With regard to community healthcare organisation, CHO, primary care networks, Fórsa has given its support and co-operation to the establishment of nine learning sites, one per existing CHO, in the area of primary care. The establishment of the nine learning sites brings about significant change in the way HSCPs currently work. In order for the learning sites to succeed, they must be adequately staffed. If the Minister for Health’s proposal to create six integrated care organisations to replace the current configuration of nine CHOs and seven hospital groups comes about, it is likely that the network model trialled in the nine learning sites will continue. It is therefore imperative that, if the nine sites are deemed to be a success with adequate staffing, growth into more geographical networks are adequately staffed in the same way.
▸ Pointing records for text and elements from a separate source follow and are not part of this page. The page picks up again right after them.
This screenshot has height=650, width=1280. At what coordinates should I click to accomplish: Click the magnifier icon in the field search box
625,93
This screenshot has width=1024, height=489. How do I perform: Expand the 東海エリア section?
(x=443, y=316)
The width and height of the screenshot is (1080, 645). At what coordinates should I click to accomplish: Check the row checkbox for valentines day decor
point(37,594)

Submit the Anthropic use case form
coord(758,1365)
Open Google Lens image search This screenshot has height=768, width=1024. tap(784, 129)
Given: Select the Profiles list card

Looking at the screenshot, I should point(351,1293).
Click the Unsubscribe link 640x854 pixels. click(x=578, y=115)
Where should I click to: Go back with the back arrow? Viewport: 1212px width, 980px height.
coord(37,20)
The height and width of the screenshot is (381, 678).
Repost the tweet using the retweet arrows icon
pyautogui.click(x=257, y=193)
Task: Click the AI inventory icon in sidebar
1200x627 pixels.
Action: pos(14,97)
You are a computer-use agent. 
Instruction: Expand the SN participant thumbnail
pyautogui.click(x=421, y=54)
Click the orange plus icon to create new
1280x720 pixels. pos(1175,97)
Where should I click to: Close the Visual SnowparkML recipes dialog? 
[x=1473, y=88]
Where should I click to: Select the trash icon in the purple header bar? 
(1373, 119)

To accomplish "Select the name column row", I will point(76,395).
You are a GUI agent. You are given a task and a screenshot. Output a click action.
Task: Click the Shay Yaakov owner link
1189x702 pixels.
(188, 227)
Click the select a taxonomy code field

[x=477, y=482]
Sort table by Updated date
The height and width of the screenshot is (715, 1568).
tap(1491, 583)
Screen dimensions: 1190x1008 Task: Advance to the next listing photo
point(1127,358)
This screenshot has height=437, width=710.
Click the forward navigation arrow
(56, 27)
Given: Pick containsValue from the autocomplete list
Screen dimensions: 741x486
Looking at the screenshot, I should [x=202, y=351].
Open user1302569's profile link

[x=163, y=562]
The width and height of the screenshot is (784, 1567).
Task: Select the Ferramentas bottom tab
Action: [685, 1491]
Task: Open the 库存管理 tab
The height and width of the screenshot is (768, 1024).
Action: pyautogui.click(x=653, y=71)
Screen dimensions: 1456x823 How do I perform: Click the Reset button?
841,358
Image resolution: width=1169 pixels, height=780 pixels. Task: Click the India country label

On clerical, administrative and managerial grades, there is an accepted lazy narrative in social and political circles that the health sector is awash with administrative staff and managers. This is neither true nor fair. In fact, the proportional number of administrative staff in the Irish health sector is lower than in many international comparators. Clerical staff are charged with tasks such as paying the wages of doctors and nurses and are often the first point of contact for members of the public. The acceptance of the narrative referenced above is demoralising for this group of workers, many of whom bore the biggest brunt of the cull in staff numbers during the financial crisis, at great personal cost.
Health sector managers are vilified for lack of performance and accountability whereas, in reality, the system is failing due to ad hocplanning. Fórsa is supportive of a performance system for senior managers as such a system would at least protect senior managers from a generic allegation which is made without any real basis. It would be hard to find, for example, many workers in the health system with as onerous a responsibility as that borne by heads of social care in the CHO structure. In fact, the dangerous level of risk borne by these workers has been independently verified. Recently there was an announcement in the national media, without any reference to this union, of the need to whittle down the number of managers in the system. This assumption is made without any meaningful analysis. In fact, this approach was tried before, resulting in a massive deficit of corporate and intellectual knowledge which, in turn, generated a subsequent re-establishment of previous numbers.
Fórsa once again thanks the committee for its attention and time. We will endeavour to answer any questions members may have either today or in further correspondence.